Furthermore, according to the reasoning of the lower judgment and the evidence duly admitted as above, it is recognized that the Defendants produced and distributed a “unit of data at a unification school” to use it as teaching materials for the lecture of the unification school corresponding to the activities of anti-government organizations. Examining this in light of the above legal principles, the lower court determined that the Defendants were subject to the dual act of Article 7(5) of the National Security Act, and that all of the charges charged are justified and acceptable.

Ultimately, even if the court below erred by taking the remaining investigation report as evidence of guilt against the Defendants and thereby finding an indirect fact, it cannot be said that the judgment affected the conclusion of the judgment.

(4) Therefore, contrary to the allegations in the grounds of appeal, the lower court did not err by misapprehending the facts in violation of the rules of evidence or exceeding the bounds of the principle of free evaluation of evidence by violating the rules of logic and experience.

2. As to the Prosecutor’s Grounds of Appeal

Since the confiscation under Article 48(1) of the Criminal Code is voluntary, the issue of whether to confiscate even an article that meets the requirements of confiscation is left to the court’s discretion (see Supreme Court Decision 2000Do515, Sept. 4, 2002, etc.).

According to the reasoning of the judgment below and the records, the court of first instance found Defendant 2 guilty of the facts charged against Defendant 2 and sentenced the above Defendant to a suspended sentence of two years for ten months. Defendant 2 appealed against mistake of facts or misapprehension of the legal principle and unfair sentencing, etc., and the prosecutor also appealed on the ground that it was erroneous that Defendant 2 did not confiscate the books, etc., which were too less narrowly and confiscated, of the first instance sentence. The court below rejected Defendant 2’s assertion of mistake of facts or misapprehension of the legal principle. However, the court below rejected Defendant 2’s ground for appeal on unfair sentencing, dismissed the first instance judgment and sentenced the said Defendant to a suspended sentence of one year for six months, and sentenced the above Defendant to a suspended sentence for six months, and did not separately sentence the above books, etc. confiscation.

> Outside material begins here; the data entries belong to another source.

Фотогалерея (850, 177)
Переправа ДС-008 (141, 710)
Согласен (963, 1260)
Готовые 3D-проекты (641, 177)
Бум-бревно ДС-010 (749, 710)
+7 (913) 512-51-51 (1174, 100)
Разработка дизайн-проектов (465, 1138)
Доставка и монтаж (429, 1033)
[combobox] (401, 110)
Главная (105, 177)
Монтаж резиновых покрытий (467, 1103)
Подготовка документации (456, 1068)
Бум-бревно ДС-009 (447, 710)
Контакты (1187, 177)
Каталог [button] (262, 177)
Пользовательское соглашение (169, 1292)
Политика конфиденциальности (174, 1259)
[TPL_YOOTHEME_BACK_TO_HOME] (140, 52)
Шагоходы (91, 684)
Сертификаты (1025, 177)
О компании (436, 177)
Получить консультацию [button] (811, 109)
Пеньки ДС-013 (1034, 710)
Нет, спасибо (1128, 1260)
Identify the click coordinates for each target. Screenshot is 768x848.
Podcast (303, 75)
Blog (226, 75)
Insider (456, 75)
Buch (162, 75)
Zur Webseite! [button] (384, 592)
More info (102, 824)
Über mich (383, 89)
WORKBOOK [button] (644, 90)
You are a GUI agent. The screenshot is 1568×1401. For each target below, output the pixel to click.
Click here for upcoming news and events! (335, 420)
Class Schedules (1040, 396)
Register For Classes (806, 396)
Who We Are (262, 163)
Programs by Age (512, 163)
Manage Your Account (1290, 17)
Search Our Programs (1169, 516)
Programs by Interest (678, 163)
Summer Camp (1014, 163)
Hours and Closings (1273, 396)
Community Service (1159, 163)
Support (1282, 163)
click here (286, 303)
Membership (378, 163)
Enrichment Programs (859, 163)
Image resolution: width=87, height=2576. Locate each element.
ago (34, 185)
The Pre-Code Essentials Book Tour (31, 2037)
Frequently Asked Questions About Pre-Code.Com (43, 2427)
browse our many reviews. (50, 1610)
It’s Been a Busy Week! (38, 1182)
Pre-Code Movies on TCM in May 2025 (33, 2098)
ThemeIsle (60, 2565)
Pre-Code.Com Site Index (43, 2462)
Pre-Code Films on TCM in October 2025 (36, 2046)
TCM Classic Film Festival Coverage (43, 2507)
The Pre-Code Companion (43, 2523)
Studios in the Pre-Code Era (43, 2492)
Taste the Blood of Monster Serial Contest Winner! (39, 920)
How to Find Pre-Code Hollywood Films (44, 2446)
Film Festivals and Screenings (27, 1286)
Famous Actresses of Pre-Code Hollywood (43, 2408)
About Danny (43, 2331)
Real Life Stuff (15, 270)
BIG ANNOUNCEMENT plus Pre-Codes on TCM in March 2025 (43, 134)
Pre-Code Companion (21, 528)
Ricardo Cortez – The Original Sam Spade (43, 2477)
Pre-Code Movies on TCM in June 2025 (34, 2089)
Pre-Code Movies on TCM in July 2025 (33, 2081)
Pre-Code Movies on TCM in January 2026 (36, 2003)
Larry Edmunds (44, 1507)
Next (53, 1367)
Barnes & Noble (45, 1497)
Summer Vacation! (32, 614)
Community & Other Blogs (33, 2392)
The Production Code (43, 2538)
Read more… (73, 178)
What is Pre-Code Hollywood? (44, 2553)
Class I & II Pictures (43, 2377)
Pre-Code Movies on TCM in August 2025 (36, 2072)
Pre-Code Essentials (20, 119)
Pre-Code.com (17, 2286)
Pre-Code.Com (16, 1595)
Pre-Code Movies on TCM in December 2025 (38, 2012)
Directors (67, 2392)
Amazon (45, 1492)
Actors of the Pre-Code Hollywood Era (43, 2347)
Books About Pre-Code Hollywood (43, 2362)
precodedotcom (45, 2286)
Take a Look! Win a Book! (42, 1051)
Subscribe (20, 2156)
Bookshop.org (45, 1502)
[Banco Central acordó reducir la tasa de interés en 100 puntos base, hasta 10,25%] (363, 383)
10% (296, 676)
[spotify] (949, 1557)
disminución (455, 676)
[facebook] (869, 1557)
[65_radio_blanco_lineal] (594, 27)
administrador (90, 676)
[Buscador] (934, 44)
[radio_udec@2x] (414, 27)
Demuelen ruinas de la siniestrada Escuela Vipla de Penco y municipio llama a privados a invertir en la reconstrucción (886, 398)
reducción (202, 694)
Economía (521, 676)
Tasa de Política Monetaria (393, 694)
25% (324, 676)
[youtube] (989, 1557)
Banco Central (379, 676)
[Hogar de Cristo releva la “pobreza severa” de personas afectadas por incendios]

Examining the above facts in light of the legal principles and records as seen earlier, insofar as the court below accepted the grounds for appeal on unfair sentencing by Defendant 2, reversed the judgment of the court of first instance, and sentenced the sentence again, and did not take measures for forfeiture of the above book, etc. pursuant to Article 48(1) of the Criminal Act, the propriety of the prosecutor’s grounds for appeal as to the above book, etc. should also be deemed as already judged. Meanwhile, it is unclear whether the above book, etc. satisfies the requirements for forfeiture under Article 48(1) of the Criminal Act, and even if the above requirements were met, it cannot be deemed that the failure of the court below to sentence forfeiture on the above book

Therefore, contrary to the allegations in the grounds of appeal, the lower court did not err by misapprehending the provisions of Article 369 of the Criminal Procedure Act concerning the method of writing the appellate court’s decision, or by misapprehending the legal doctrine on the confiscation provision under Article 48(1) of the Criminal

3. Conclusion

Therefore, all appeals are dismissed. It is so decided as per Disposition by the assent of all participating Justices on the bench.